As a psychologist, Jeremy has strong feelings about the nature of evil and the criminal mind. When he expresses these feelings during an unguarded moment, he catches the attention of a group of people who share his sentiments; people who have all suffered great loss in their lives without receiving the satisfaction of knowing the perpetrator had been caught and punished.

After he accepts an invitation to an elegant dinner with a group of older men and women who have an interest in crime and punishment, Jeremy starts receiving mysterious interdepartmental mailings, pieces of a puzzle that he didn't realize existed. He has no idea who is sending him these obtuse messages or why. As with the other recent tentative offerings of relationships, Jeremy refuses to play along at first, but eventually his interest—and self-interest—is piqued.

He also decides to reciprocate Angela Rios' interest and the couple starts dating, but Jeremy can't help but compare it to his relationship with Jocelyn. He is reluctant to open up to his new lover about the things that mean the most to him—his childhood, the murder and the mysterious clues being sent his way, but their connection slowly grows into something intense and new for Jeremy.

Once he turns his attention to pursuing the mystery behind the clues he is being sent, Jeremy begins to merge somewhat with Alex Delaware. He shares his predecessor's flaw of recklessly throwing himself into danger without availing himself of police assistance.
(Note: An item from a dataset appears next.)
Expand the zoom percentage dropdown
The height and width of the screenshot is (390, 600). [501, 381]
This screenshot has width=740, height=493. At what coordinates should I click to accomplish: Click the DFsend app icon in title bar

Even when he has assembled enough information to perhaps convince persistent Detective Doresh to consider an alternate explanation for Jocelyn's murder, he goes it alone, threatening his new relationships, his job and his life.

All in the name of dramatic tension, of course. If Jeremy let the police handle matters, he wouldn't find himself in risky and threatening situations. He also wouldn't find himself following the clues in the wrong direction.